Exercise:
Change every "Describe the element" in the records to "Identify the element" and repeat all the lines with everything else left as it is.

Supplied records:
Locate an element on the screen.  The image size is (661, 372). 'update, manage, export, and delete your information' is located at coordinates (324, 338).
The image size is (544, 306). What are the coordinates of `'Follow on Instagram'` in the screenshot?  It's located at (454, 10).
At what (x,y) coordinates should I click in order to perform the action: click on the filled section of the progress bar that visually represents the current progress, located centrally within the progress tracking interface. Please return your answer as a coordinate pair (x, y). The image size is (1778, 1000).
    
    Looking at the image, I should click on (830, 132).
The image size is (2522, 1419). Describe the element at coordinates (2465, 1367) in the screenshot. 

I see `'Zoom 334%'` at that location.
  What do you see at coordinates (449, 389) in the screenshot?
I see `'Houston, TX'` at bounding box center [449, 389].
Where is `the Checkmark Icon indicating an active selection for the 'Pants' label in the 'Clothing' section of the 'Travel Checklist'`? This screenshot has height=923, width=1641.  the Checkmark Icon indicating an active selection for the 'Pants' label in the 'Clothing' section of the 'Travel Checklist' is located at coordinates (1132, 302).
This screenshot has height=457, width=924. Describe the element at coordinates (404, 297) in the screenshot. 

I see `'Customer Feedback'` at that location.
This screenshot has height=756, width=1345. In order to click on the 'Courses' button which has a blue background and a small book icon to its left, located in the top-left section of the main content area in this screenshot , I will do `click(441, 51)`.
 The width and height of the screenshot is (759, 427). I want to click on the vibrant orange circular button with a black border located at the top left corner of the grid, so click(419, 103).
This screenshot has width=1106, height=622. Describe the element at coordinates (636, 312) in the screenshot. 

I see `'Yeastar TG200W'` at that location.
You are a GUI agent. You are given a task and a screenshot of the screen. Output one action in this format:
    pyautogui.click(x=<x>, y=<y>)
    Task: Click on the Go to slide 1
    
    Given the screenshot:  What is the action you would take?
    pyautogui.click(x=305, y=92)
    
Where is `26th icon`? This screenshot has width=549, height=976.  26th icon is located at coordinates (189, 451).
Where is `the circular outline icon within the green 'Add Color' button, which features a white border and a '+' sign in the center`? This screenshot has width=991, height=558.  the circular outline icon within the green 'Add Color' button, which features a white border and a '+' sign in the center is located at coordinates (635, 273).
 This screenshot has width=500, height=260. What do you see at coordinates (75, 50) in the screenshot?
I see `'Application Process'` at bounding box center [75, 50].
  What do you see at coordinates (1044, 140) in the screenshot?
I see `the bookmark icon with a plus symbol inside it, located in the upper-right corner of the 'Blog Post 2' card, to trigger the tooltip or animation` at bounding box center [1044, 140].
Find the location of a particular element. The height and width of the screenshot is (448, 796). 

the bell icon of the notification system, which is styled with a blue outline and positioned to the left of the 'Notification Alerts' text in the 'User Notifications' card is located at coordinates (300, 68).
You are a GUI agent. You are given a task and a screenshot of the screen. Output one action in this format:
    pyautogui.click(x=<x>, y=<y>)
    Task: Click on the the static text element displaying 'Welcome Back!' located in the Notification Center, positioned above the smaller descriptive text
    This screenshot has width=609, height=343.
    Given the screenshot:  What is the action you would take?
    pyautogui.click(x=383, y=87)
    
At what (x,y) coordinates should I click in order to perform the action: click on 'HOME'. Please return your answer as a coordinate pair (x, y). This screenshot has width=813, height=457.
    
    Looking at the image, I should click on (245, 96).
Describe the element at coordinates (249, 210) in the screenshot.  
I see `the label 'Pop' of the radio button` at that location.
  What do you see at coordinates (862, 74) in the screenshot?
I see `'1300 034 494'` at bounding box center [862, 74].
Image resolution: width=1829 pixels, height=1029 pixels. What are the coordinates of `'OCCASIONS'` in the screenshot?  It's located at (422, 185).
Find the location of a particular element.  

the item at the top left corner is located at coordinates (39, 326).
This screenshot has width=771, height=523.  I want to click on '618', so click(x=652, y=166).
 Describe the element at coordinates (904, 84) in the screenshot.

Output of the task:
Locate an element on the screen.  The image size is (661, 372). 'update, manage, export, and delete your information' is located at coordinates (324, 338).
The image size is (544, 306). What are the coordinates of `'Follow on Instagram'` in the screenshot?  It's located at (454, 10).
At what (x,y) coordinates should I click in order to perform the action: click on the filled section of the progress bar that visually represents the current progress, located centrally within the progress tracking interface. Please return your answer as a coordinate pair (x, y). The image size is (1778, 1000).
    
    Looking at the image, I should click on (830, 132).
The image size is (2522, 1419). Identify the element at coordinates (2465, 1367) in the screenshot. 

I see `'Zoom 334%'` at that location.
  What do you see at coordinates (449, 389) in the screenshot?
I see `'Houston, TX'` at bounding box center [449, 389].
Where is `the Checkmark Icon indicating an active selection for the 'Pants' label in the 'Clothing' section of the 'Travel Checklist'`? This screenshot has height=923, width=1641.  the Checkmark Icon indicating an active selection for the 'Pants' label in the 'Clothing' section of the 'Travel Checklist' is located at coordinates (1132, 302).
This screenshot has height=457, width=924. Identify the element at coordinates (404, 297) in the screenshot. 

I see `'Customer Feedback'` at that location.
This screenshot has height=756, width=1345. In order to click on the 'Courses' button which has a blue background and a small book icon to its left, located in the top-left section of the main content area in this screenshot , I will do `click(441, 51)`.
 The width and height of the screenshot is (759, 427). I want to click on the vibrant orange circular button with a black border located at the top left corner of the grid, so click(419, 103).
This screenshot has width=1106, height=622. Identify the element at coordinates (636, 312) in the screenshot. 

I see `'Yeastar TG200W'` at that location.
You are a GUI agent. You are given a task and a screenshot of the screen. Output one action in this format:
    pyautogui.click(x=<x>, y=<y>)
    Task: Click on the Go to slide 1
    
    Given the screenshot:  What is the action you would take?
    pyautogui.click(x=305, y=92)
    
Where is `26th icon`? This screenshot has width=549, height=976.  26th icon is located at coordinates (189, 451).
Where is `the circular outline icon within the green 'Add Color' button, which features a white border and a '+' sign in the center`? This screenshot has width=991, height=558.  the circular outline icon within the green 'Add Color' button, which features a white border and a '+' sign in the center is located at coordinates (635, 273).
 This screenshot has width=500, height=260. What do you see at coordinates (75, 50) in the screenshot?
I see `'Application Process'` at bounding box center [75, 50].
  What do you see at coordinates (1044, 140) in the screenshot?
I see `the bookmark icon with a plus symbol inside it, located in the upper-right corner of the 'Blog Post 2' card, to trigger the tooltip or animation` at bounding box center [1044, 140].
Find the location of a particular element. The height and width of the screenshot is (448, 796). 

the bell icon of the notification system, which is styled with a blue outline and positioned to the left of the 'Notification Alerts' text in the 'User Notifications' card is located at coordinates (300, 68).
You are a GUI agent. You are given a task and a screenshot of the screen. Output one action in this format:
    pyautogui.click(x=<x>, y=<y>)
    Task: Click on the the static text element displaying 'Welcome Back!' located in the Notification Center, positioned above the smaller descriptive text
    This screenshot has width=609, height=343.
    Given the screenshot:  What is the action you would take?
    pyautogui.click(x=383, y=87)
    
At what (x,y) coordinates should I click in order to perform the action: click on 'HOME'. Please return your answer as a coordinate pair (x, y). This screenshot has width=813, height=457.
    
    Looking at the image, I should click on (245, 96).
Identify the element at coordinates (249, 210) in the screenshot.  
I see `the label 'Pop' of the radio button` at that location.
  What do you see at coordinates (862, 74) in the screenshot?
I see `'1300 034 494'` at bounding box center [862, 74].
Image resolution: width=1829 pixels, height=1029 pixels. What are the coordinates of `'OCCASIONS'` in the screenshot?  It's located at (422, 185).
Find the location of a particular element.  

the item at the top left corner is located at coordinates (39, 326).
This screenshot has width=771, height=523.  I want to click on '618', so click(x=652, y=166).
 Identify the element at coordinates (904, 84) in the screenshot.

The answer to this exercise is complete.